_Exercise aim:_ Copy each of the following records word for word.

_Records provided:_
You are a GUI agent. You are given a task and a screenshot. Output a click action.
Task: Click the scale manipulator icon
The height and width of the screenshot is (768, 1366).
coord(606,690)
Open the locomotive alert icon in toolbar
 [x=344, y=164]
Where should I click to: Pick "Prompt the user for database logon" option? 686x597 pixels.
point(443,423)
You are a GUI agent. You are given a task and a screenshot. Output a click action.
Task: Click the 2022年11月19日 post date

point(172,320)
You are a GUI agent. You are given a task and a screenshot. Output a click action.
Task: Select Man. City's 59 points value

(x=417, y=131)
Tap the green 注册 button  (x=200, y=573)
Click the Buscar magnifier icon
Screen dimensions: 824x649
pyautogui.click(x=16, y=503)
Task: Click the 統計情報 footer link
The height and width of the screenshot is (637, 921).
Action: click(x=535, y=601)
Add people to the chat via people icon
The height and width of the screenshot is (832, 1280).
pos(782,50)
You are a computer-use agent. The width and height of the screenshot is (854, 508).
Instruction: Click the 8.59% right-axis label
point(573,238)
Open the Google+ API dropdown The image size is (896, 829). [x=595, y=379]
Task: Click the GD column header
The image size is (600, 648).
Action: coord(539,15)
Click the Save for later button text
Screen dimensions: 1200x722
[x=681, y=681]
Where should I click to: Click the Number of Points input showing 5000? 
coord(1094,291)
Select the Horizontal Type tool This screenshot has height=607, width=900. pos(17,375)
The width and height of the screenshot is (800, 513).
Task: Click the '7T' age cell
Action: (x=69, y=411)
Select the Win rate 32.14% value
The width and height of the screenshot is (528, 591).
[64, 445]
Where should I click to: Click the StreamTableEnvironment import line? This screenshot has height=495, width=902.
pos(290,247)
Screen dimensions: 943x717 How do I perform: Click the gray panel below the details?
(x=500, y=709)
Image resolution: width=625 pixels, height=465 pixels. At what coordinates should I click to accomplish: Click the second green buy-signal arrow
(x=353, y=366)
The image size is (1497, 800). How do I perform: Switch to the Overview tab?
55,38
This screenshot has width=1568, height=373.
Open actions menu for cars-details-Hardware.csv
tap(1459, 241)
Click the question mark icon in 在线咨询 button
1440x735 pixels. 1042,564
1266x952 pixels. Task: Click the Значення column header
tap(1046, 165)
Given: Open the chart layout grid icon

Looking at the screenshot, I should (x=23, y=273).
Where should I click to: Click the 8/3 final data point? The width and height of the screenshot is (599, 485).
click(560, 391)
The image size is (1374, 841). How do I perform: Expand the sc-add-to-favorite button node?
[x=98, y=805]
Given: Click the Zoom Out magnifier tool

_Answer to this problem:_
You are a GUI agent. You are given a task and a screenshot. Output a click action.
Task: Click the scale manipulator icon
The height and width of the screenshot is (768, 1366).
coord(606,690)
Open the locomotive alert icon in toolbar
 [x=344, y=164]
Where should I click to: Pick "Prompt the user for database logon" option? 686x597 pixels.
point(443,423)
You are a GUI agent. You are given a task and a screenshot. Output a click action.
Task: Click the 2022年11月19日 post date

point(172,320)
You are a GUI agent. You are given a task and a screenshot. Output a click action.
Task: Select Man. City's 59 points value

(x=417, y=131)
Tap the green 注册 button  (x=200, y=573)
Click the Buscar magnifier icon
Screen dimensions: 824x649
pyautogui.click(x=16, y=503)
Task: Click the 統計情報 footer link
The height and width of the screenshot is (637, 921).
Action: click(x=535, y=601)
Add people to the chat via people icon
The height and width of the screenshot is (832, 1280).
pos(782,50)
You are a computer-use agent. The width and height of the screenshot is (854, 508).
Instruction: Click the 8.59% right-axis label
point(573,238)
Open the Google+ API dropdown The image size is (896, 829). [x=595, y=379]
Task: Click the GD column header
The image size is (600, 648).
Action: coord(539,15)
Click the Save for later button text
Screen dimensions: 1200x722
[x=681, y=681]
Where should I click to: Click the Number of Points input showing 5000? 
coord(1094,291)
Select the Horizontal Type tool This screenshot has height=607, width=900. pos(17,375)
The width and height of the screenshot is (800, 513).
Task: Click the '7T' age cell
Action: (x=69, y=411)
Select the Win rate 32.14% value
The width and height of the screenshot is (528, 591).
[64, 445]
Where should I click to: Click the StreamTableEnvironment import line? This screenshot has height=495, width=902.
pos(290,247)
Screen dimensions: 943x717 How do I perform: Click the gray panel below the details?
(x=500, y=709)
Image resolution: width=625 pixels, height=465 pixels. At what coordinates should I click to accomplish: Click the second green buy-signal arrow
(x=353, y=366)
The image size is (1497, 800). How do I perform: Switch to the Overview tab?
55,38
This screenshot has width=1568, height=373.
Open actions menu for cars-details-Hardware.csv
tap(1459, 241)
Click the question mark icon in 在线咨询 button
1440x735 pixels. 1042,564
1266x952 pixels. Task: Click the Значення column header
tap(1046, 165)
Given: Open the chart layout grid icon

Looking at the screenshot, I should (x=23, y=273).
Where should I click to: Click the 8/3 final data point? The width and height of the screenshot is (599, 485).
click(560, 391)
The image size is (1374, 841). How do I perform: Expand the sc-add-to-favorite button node?
[x=98, y=805]
Given: Click the Zoom Out magnifier tool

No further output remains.